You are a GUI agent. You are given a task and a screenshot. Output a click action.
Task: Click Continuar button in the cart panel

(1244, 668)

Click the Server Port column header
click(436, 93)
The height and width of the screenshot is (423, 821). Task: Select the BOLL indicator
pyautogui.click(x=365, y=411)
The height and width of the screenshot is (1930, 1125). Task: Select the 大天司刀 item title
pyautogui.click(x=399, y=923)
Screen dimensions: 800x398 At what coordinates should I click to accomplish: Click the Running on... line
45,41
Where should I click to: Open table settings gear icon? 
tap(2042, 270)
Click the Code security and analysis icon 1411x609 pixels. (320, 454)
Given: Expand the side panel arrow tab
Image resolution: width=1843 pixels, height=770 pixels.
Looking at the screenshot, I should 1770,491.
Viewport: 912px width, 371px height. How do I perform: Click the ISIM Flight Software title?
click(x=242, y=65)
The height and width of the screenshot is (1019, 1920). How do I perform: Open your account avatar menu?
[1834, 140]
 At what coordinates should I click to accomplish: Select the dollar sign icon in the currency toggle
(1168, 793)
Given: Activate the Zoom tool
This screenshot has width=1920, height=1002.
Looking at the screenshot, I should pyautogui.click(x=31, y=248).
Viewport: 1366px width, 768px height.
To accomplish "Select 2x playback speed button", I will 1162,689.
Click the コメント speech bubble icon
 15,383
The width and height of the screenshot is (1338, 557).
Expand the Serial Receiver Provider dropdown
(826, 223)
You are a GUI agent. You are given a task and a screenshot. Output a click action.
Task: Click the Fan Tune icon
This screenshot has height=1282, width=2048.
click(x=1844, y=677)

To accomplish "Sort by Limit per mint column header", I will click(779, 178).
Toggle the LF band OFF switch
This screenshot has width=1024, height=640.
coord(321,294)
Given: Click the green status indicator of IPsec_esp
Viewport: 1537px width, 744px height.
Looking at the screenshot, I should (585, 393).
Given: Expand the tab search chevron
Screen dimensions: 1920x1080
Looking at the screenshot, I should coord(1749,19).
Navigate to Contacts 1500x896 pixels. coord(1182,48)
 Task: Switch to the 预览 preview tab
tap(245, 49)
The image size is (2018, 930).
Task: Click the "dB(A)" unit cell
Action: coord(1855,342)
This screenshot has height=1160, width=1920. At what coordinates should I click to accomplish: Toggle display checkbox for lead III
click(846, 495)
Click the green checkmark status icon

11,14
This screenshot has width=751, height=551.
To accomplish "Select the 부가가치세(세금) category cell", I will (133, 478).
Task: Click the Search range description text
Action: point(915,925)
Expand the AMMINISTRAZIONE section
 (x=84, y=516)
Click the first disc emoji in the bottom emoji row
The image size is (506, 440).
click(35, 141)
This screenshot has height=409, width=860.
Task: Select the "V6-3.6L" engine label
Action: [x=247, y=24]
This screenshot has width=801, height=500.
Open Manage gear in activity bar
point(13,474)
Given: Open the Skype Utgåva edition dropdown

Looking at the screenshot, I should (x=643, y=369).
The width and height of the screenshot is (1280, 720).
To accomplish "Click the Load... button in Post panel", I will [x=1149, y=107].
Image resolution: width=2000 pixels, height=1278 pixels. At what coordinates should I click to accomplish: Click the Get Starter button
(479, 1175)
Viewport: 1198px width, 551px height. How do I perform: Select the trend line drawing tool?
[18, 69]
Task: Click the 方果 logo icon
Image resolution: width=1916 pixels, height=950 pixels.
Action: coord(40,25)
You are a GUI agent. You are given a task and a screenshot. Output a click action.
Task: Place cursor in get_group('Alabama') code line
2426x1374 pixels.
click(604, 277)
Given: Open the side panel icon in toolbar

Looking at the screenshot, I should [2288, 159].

- What the task requires: Please echo the lines from the one with "Expand the AMMINISTRAZIONE section" through the end of the lines, word for word.

- Solution for this problem:
Expand the AMMINISTRAZIONE section
 (x=84, y=516)
Click the first disc emoji in the bottom emoji row
The image size is (506, 440).
click(35, 141)
This screenshot has height=409, width=860.
Task: Select the "V6-3.6L" engine label
Action: [x=247, y=24]
This screenshot has width=801, height=500.
Open Manage gear in activity bar
point(13,474)
Given: Open the Skype Utgåva edition dropdown

Looking at the screenshot, I should (x=643, y=369).
The width and height of the screenshot is (1280, 720).
To accomplish "Click the Load... button in Post panel", I will [x=1149, y=107].
Image resolution: width=2000 pixels, height=1278 pixels. At what coordinates should I click to accomplish: Click the Get Starter button
(479, 1175)
Viewport: 1198px width, 551px height. How do I perform: Select the trend line drawing tool?
[18, 69]
Task: Click the 方果 logo icon
Image resolution: width=1916 pixels, height=950 pixels.
Action: coord(40,25)
You are a GUI agent. You are given a task and a screenshot. Output a click action.
Task: Place cursor in get_group('Alabama') code line
2426x1374 pixels.
click(604, 277)
Given: Open the side panel icon in toolbar

Looking at the screenshot, I should [2288, 159].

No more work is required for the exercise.